» PROBLEM DESCRIPTION
The answer should consist of each line below that contains the word "agent".

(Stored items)

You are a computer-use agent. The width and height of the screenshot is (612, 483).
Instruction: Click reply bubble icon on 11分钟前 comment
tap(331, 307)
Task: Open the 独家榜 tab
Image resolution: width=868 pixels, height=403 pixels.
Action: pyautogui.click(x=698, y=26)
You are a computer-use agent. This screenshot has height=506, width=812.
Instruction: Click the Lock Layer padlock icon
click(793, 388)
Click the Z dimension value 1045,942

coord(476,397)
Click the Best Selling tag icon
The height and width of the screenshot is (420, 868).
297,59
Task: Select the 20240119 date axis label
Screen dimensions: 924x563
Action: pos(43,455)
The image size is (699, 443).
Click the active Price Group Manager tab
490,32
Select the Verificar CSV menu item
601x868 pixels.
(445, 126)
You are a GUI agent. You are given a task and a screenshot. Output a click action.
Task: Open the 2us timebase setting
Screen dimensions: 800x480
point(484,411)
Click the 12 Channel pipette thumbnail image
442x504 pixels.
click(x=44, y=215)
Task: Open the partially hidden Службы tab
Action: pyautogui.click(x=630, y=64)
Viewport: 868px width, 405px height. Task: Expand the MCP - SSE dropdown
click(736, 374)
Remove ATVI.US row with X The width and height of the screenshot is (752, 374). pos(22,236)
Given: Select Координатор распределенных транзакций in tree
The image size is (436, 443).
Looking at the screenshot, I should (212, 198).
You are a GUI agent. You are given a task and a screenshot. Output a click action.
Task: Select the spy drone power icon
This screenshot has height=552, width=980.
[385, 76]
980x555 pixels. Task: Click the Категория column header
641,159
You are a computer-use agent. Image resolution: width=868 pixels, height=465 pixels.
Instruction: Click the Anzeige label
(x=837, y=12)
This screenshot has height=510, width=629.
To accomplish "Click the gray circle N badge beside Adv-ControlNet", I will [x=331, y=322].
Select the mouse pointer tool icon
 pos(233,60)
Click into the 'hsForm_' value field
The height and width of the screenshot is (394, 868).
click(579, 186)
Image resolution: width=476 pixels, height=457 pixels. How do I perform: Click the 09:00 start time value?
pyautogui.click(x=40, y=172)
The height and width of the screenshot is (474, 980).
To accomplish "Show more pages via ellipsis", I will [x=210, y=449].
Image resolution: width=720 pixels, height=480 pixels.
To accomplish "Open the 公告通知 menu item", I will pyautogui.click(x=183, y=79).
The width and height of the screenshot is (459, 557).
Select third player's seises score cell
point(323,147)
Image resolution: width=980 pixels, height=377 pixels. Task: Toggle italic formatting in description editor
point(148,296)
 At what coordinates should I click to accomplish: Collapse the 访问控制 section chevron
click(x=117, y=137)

» WRITTEN RESPONSE
You are a computer-use agent. The width and height of the screenshot is (612, 483).
You are a computer-use agent. This screenshot has height=506, width=812.
You are a GUI agent. You are given a task and a screenshot. Output a click action.
You are a GUI agent. You are given a task and a screenshot. Output a click action.
You are a computer-use agent. Image resolution: width=868 pixels, height=465 pixels.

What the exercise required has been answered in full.